#### Work required:
Output nothing except the lines from the one containing "The width and" through the final line of the data, both included, typed exactly, minus the pictures.

##############################

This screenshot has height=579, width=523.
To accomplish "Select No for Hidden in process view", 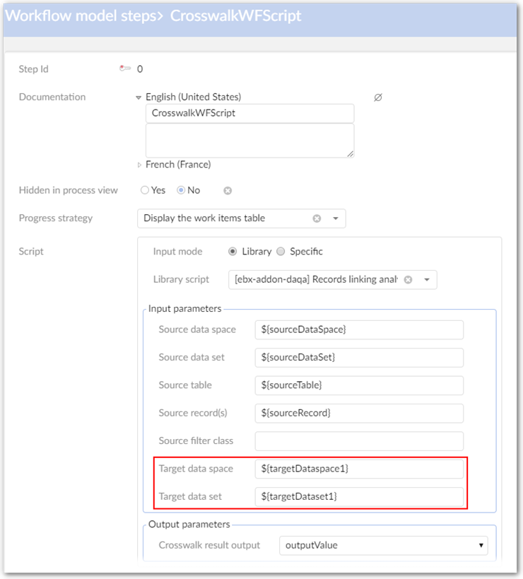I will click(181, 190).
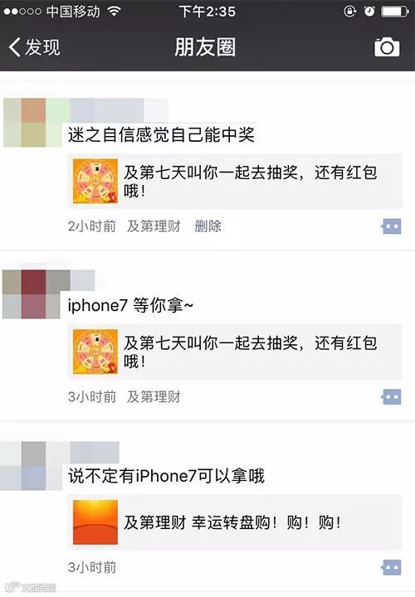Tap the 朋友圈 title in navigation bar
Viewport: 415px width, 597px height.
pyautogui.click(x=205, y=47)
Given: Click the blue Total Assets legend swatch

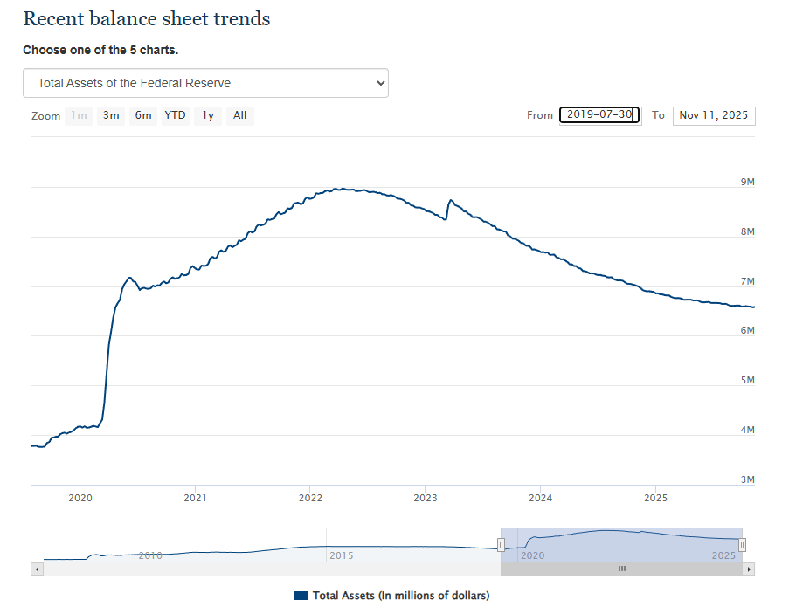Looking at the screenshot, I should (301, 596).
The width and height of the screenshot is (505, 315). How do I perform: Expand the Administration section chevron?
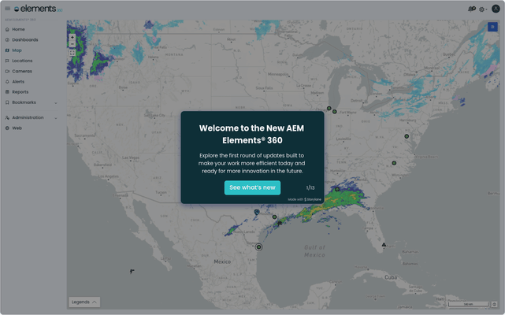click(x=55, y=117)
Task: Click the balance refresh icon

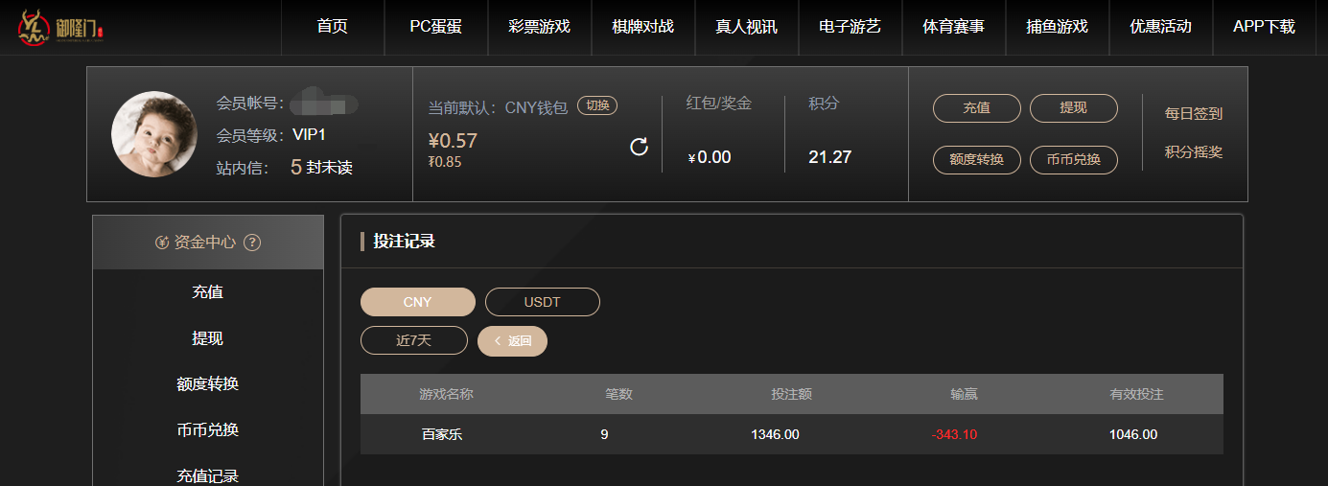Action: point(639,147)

##############################

#### Final answer:
The width and height of the screenshot is (505, 315). How do I perform: Expand the Administration section chevron?
click(x=55, y=117)
Task: Click the balance refresh icon

Action: point(639,147)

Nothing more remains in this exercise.